Duruşmanın ardından basın mensuplarına açıklamalarda bulunan CHP Genel Başkan Yardımcısı Bülent Tezcan, 30 Mart yerel seçim sürecinde Çanakkale`de Cumhuriyet Halk Partisi Genel Merkezi olarak yaptıkları miting nedeniyle ceza davası açıldığını söyledi. Duruşmanın Aralık ayına ertelendiğini ifade eden Tezcan; “Bu davanın Türk hukuk tarihinde, yargı tarihinde ibretle hatırlanacak bir davadır. Bu dönemde çalmanın serbest, çaldırmamanın suç olduğu bir döneme girdik. Çalmanın serbest, çalanı söylemenin yasak olduğu bir döneme girdik. Hırsızlığın serbest, hırsızlığa karşı koymanın suç sayıldığı bir döneme girdik. 17-25 Aralık yolsuzluk soruşturmaları sürecinde devletin en tepesinde bakanlardan, başbakana kadar çocuklarıyla, suç ortaklarıyla telefon konuşmalarında hırsızlığın belgesi suç üstü ortaya çıkmış iken bunların üzerine gitmek yerine bağımsız olması gereken Yargı`yı ortadan kaldırıp bağımlı bir Yargı yaratarak bunları örtbas edip, açıklayanların üstüne gittikleri bir düzen yarattılar. Bugün görüşülen dava böyle bir davadır” dedi.
 
 
“Hodri meydan”
Miting alanında gösterilen tapelerin bilirkişi raporuyla gerçek olduğunun saptandığını kaydeden Tezcan; “Dönemin Başbakanı Recep Tayyip Erdoğan 17-25 Aralık soruşturması sırasında çocuklarıyla yaptığı konuşmalarda paraların nasıl saklanacağı talimatını vermiştir. Bu tapelerin ve o süreçte ortaya çıkan tapelerin tamamının gerçek kayıtlar olduğu dün basına düşen haberlerde de görülmüştür resmi bilir kişi raporlarıyla saptanmıştır. Türkiye Büyük Millet Meclisi soruşturma dosyasında bu tapelerin tamamının gerçek olduğuna ilişkin bilirkişi raporlarının olduğunu görüyoruz. Dolayısıyla ortada yolsuzluğun olduğunu açıkça gösteren bilirkişi raporları olmasına rağmen Çanakkale`de görüşülen dava da düzenlenen iddianamede montaj kayıtların yayınlandığı gibi bir ifadeyle suç yaratılmak istenmiştir. Hodri meydan nereyi inceletirlerse inceletsinler, başından beri söylediğimizin arkasındayız. Bu konuşma kayıtlarının hiç bir yeri montaj değildir. Konuşmaların tamamı gerçektir ve suç üstü yakalanmışlardır. En son 17-25 Aralık soruşturma dosyalarında bunun gerçek olduğuna dair bilirkişi raporu olduğu da açıkça ortaya çıkmıştır” diye konuştu.
 
“İki tip savcı türü ile karşı karşıyayız”

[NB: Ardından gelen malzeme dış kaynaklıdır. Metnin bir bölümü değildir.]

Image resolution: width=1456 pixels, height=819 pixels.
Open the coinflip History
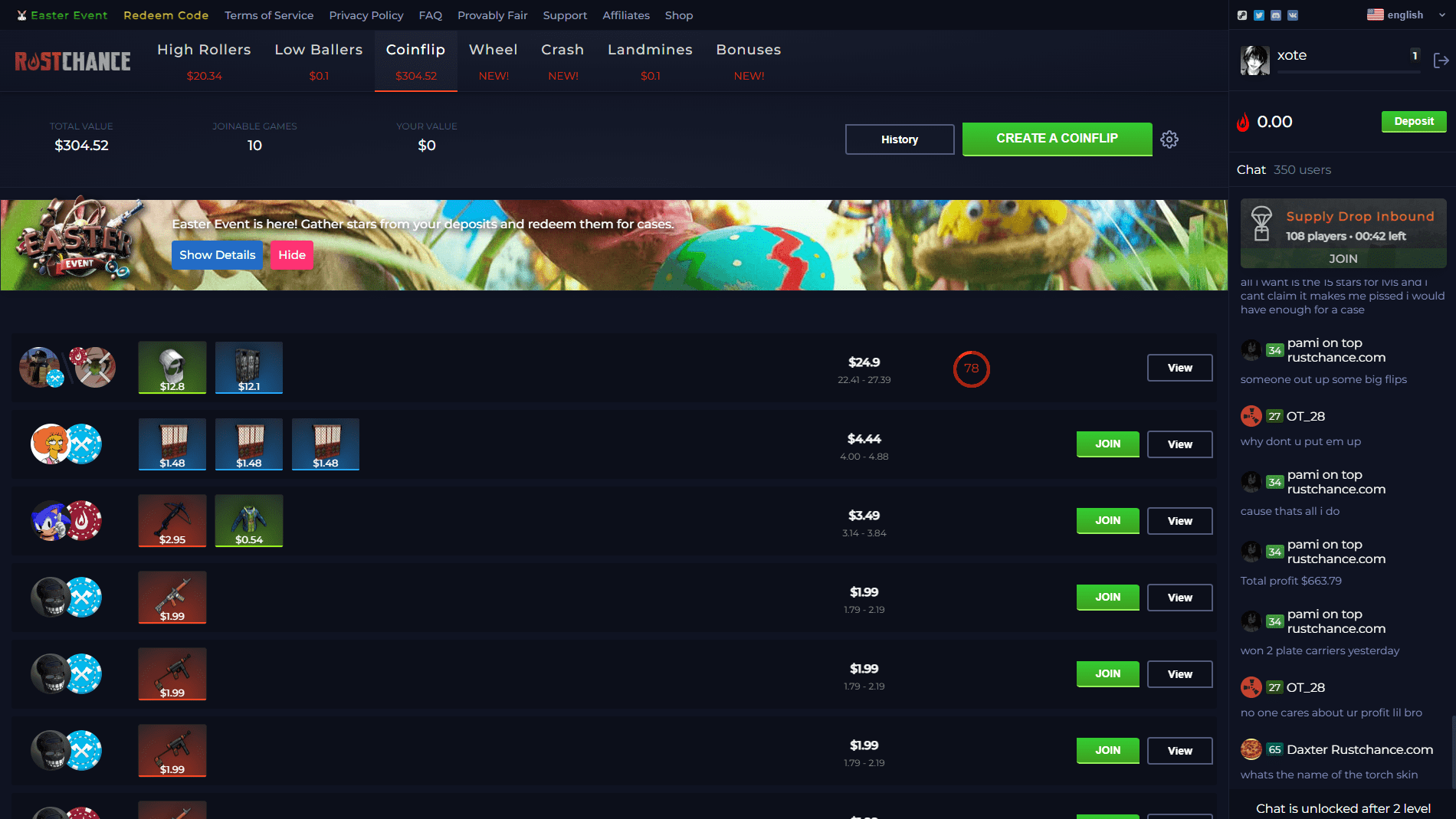tap(899, 139)
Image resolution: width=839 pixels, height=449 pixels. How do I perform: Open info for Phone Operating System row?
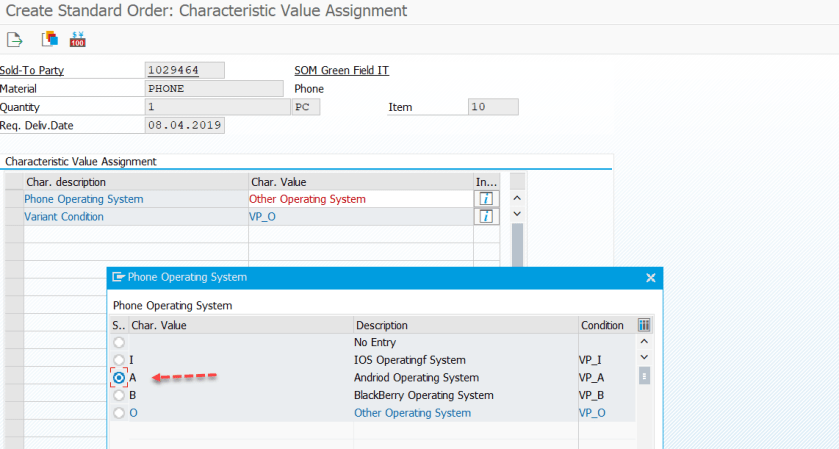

“Bütün bunlara rağmen ortada iki tip savcı türü ile karşı karşıyayız” diyen Tezcan; “Birisi 17-25 Aralık soruşturmalarında açıkça suç delilleri olmasına rağmen bu suç delillerini ortadan kaldırıp soruşturmayı kapatma çabası altındaki Ekrem Aydıner gibi savcılar, takipsizlik kararı veren Başbakanı, bakanları, hükümeti suç işleseler bile koruma heves ve telaşı içerisinde olan savcılar, onların suç ortaklarını korumak ve bu karara ayen beyan deliller karşısında takipsizlik kararı vererek ikballerini iktidar gücüne bağlayan bağımsız olma savcı olma niteliğini yitirmiş kişiler. Bir başka buna benzer savcı tipi daha ortaya çıkmıştır. Buna karşı bu yolsuzlukları tamamen demokratik, hukuk kuralları içerisinde açıklayan, hırsızlıkların ve yolsuzlukların üzerine gidenler hakkında ortada kamu davası açmasını gerektirecek hiç bir haklı sebep yok iken dava açıp bu işin üzerine gidecekleri korkutmaya çalışan bir korku toplumu yaratmaya çalışan, hukuku iktidarın sopası gibi kullanmaya çalışan savcı tipi ve Çanakkale`deki iddianameyi düzenleyen savcı tipi de böyle bir savcı tipidir. Bu iki savcı tipi de aslında birbirinin aynısıdır. Bu iki savcı tipi de iktidara kul olmuş, görevinin farkında olmayan, iktidardan ikbal ve gelecek bekleyen savcı tipidir” şeklinde konuştu.
 
“Hiç kimse bu davalarla yılacağımızı sanmasın”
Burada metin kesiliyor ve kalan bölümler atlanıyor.